60 g of ice at `0^(@)C` is added to 200 g of water initially at `70^(@)C` in a calorimeter of unknown water equivalent W. If the final temperature of the mixture is `40^(@)C`, then the value of W is [Take latent heat of fusion of ice `L_(f) = 80 cal g^(-1)` and specific heat capacity of water `s = 1 cal g^(-1).^(@)C^(-1)`]

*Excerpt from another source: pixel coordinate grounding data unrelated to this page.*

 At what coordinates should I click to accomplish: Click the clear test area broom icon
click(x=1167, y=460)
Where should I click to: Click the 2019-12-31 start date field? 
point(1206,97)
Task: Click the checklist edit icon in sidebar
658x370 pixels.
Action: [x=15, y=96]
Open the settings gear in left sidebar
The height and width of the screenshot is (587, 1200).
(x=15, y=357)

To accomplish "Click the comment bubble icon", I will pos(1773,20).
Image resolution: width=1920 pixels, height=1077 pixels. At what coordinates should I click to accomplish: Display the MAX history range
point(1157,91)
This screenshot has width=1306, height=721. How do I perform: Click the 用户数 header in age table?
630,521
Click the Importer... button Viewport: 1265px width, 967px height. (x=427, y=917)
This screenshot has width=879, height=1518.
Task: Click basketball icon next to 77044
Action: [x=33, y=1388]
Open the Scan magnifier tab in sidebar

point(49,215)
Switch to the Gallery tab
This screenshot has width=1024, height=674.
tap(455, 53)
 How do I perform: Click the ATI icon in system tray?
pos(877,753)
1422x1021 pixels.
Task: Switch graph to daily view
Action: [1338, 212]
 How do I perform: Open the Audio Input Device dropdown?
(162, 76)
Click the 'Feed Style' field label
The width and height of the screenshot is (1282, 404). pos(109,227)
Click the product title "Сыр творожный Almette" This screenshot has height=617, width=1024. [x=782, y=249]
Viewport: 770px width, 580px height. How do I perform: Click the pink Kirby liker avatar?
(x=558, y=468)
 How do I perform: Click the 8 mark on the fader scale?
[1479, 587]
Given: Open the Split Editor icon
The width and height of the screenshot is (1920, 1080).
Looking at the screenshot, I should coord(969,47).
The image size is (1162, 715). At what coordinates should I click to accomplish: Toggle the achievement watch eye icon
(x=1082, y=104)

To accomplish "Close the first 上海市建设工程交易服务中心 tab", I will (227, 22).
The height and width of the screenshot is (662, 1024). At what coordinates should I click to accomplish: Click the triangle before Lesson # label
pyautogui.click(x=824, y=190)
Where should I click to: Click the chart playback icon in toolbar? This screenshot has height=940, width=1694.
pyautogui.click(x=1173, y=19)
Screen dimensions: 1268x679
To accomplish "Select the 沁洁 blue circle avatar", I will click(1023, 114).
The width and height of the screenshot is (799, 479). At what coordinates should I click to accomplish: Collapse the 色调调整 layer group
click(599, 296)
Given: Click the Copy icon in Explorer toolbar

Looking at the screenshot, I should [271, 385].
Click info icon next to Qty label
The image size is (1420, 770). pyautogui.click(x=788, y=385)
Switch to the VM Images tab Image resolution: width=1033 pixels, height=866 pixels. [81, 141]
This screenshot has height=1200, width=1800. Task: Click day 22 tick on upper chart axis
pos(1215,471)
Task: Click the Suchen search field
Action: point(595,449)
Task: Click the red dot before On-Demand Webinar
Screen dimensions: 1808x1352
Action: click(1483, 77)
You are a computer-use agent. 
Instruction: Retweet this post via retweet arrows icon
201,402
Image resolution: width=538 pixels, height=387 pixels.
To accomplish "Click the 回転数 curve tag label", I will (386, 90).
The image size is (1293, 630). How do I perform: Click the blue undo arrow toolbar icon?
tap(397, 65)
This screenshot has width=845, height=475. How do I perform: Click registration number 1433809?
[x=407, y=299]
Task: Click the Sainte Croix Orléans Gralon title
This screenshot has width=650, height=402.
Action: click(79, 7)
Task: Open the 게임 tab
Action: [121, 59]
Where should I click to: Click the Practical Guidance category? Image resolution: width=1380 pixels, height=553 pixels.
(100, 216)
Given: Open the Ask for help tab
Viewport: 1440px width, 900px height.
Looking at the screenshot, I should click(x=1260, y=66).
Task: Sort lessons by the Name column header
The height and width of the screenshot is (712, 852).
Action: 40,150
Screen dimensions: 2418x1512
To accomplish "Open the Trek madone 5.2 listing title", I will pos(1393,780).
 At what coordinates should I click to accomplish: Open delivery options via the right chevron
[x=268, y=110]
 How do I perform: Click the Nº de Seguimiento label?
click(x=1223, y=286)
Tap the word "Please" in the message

To solve the problem, we will use the principle of conservation of energy, which states that the heat lost by the water will be equal to the heat gained by the ice and the calorimeter. ### Step-by-Step Solution: 1. **Identify the given values:** - Mass of ice, \( m_{ice} = 60 \, g \) - Initial temperature of ice, \( T_{ice} = 0^\circ C \) - Mass of water, \( m_{water} = 200 \, g \) - Initial temperature of water, \( T_{water} = 70^\circ C \) - Final temperature of the mixture, \( T_{final} = 40^\circ C \) - Latent heat of fusion of ice, \( L_f = 80 \, cal/g \) - Specific heat capacity of water, \( s = 1 \, cal/g^\circ C \) 2. **Calculate the heat gained by the ice:** - The ice first absorbs heat to melt into water at \( 0^\circ C \): \[ Q_{melt} = m_{ice} \times L_f = 60 \, g \times 80 \, cal/g = 4800 \, cal \] - After melting, the water at \( 0^\circ C \) will absorb heat to reach \( 40^\circ C \): \[ Q_{heat\_up} = m_{ice} \times s \times \Delta T = 60 \, g \times 1 \, cal/g^\circ C \times (40 - 0)^\circ C = 2400 \, cal \] - Total heat gained by the ice: \[ Q_{ice} = Q_{melt} + Q_{heat\_up} = 4800 \, cal + 2400 \, cal = 7200 \, cal \] 3. **Calculate the heat lost by the water:** - The water loses heat as it cools from \( 70^\circ C \) to \( 40^\circ C \): \[ Q_{water} = (m_{water} + W) \times s \times \Delta T = (200 \, g + W) \times 1 \, cal/g^\circ C \times (70 - 40)^\circ C \] \[ Q_{water} = (200 + W) \times 30 \, cal = 6000 + 30W \, cal \] 4. **Set the heat gained by the ice equal to the heat lost by the water:** \[ Q_{ice} = Q_{water} \] \[ 7200 \, cal = 6000 + 30W \] 5. **Solve for \( W \):** \[ 7200 - 6000 = 30W \] \[ 1200 = 30W \] \[ W = \frac{1200}{30} = 40 \, g \] ### Final Answer: The value of \( W \) is \( 40 \, g \).